All load-bearing numbers grep-verified against primary source before commit (per Open Enzyme CLAUDE.md Rule 4):

Claim Primary source Verification
Sequence length 500 aa UniProt P05155 SV=2 Asserted in analyze.py main()
Signal peptide aa 1-22 UniProt FT SIGNAL 1..22 Direct grep against UniProt text format
Mature chain aa 23-500 UniProt FT CHAIN 23..500 Direct grep
Reactive bond R466-T467 UniProt FT SITE 465..466 (chymotrypsin reactive bond), SITE 466..467 (C1S cleavage) Direct grep + asserted in analyze.py main() (seq[465]='R', seq[466]='T')
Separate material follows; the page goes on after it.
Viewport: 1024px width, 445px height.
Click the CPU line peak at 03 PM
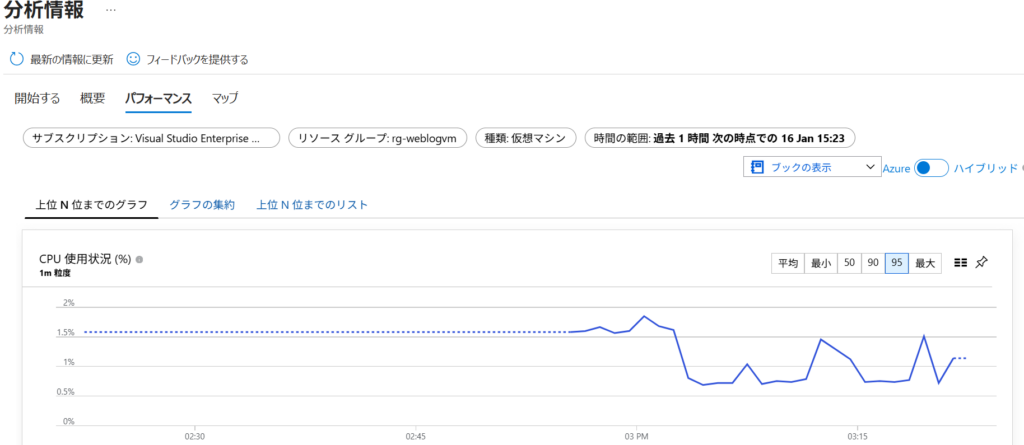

Disulfide C123-C428 UniProt FT DISULFID 123..428 Direct grep + asserted in analyze.py main() (seq[122]='C', seq[427]='C')
Disulfide C130-C205 UniProt FT DISULFID 130..205 Direct grep + asserted in analyze.py main()
2 disulfide bonds total (not the 6-12 sometimes quoted in casual lit) UniProt FT DISULFID (exactly two entries) grep -c verified
N-glycan sites N25, N69, N81, N238, N253, N272-variant, N352 UniProt FT CARBOHYD N-linked Direct grep; sequon N-X-(S/T) verified by sequence inspection (analyze.py provenance.md)
O-glycan sites T47, T48, S64, T71, T83, T88, T92, T96 UniProt FT CARBOHYD O-linked Direct grep
C1-INH ~26 kDa glycan on ~52 kDa polypeptide Bos 1998 PMID 9799502; Stavenhagen 2018 PMID 29381136 Cited in summary.md and provenance.md (PMID-anchored)
DegP P1 preference V/I/L/F/Y/A Krojer 2008 PMID 18261546 Cited in protease_specificities.json + provenance.md
OmpT di-basic P1-P1' (K/R-X-X-K/R) Dekker 2001 PMID 11226160; Hwang 2007 PMID 17263510 Cited in protease_specificities.json + provenance.md

The DAF SCR1-4 disulfide-count incident (2026-05-06) is the canonical case this verification gate exists to prevent. That incident had a subagent confidently asserting "12 disulfides per SCR1-4 → 12 total" when UniProt P08174 has exactly 8 DISULFID features. Here every disulfide and glycosylation position is grep-pinned to UniProt before being written into the analysis. C1-INH has exactly 2 disulfides — verified — not 6 or 12.